Provided material -
<<<<

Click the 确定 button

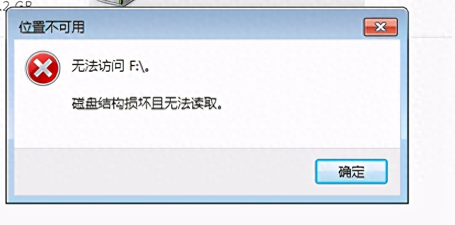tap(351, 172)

>>>>
<<<<

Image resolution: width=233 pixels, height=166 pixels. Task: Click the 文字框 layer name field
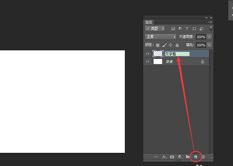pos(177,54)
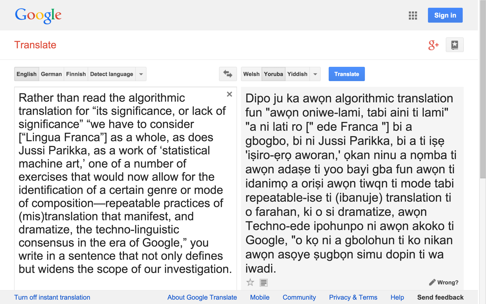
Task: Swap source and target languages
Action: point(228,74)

>>>>
<<<<

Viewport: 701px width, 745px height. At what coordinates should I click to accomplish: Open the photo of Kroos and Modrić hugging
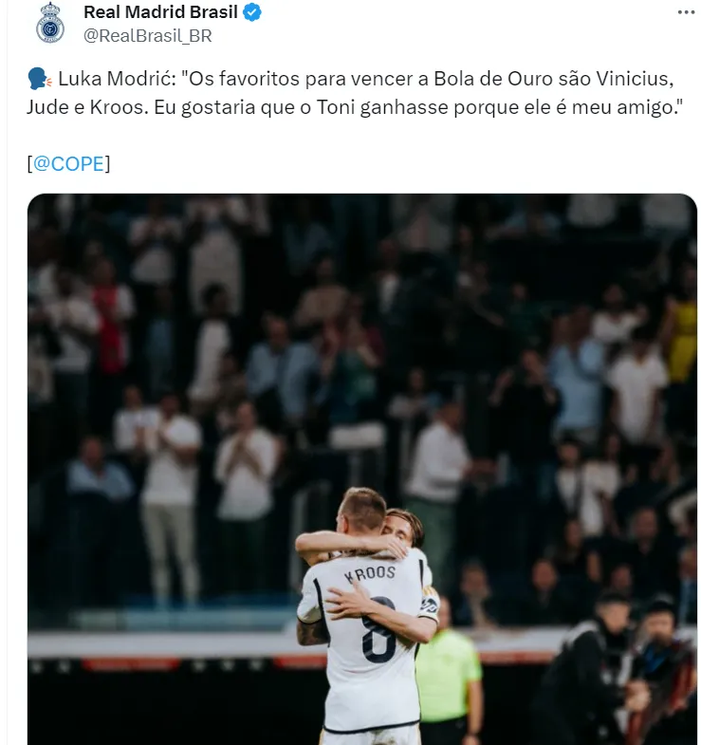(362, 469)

>>>>

Problem details - Write out again the part that opens with the line containing "Image resolution: width=233" and closes with the line containing "Action: point(228,74)", swapping "layer name field" for "title field" and leaving everything else unchanged. Leave the pictures out.

Response to this task -
Image resolution: width=233 pixels, height=166 pixels. Task: Click the 文字框 title field
pos(177,54)
Task: Swap source and target languages
Action: point(228,74)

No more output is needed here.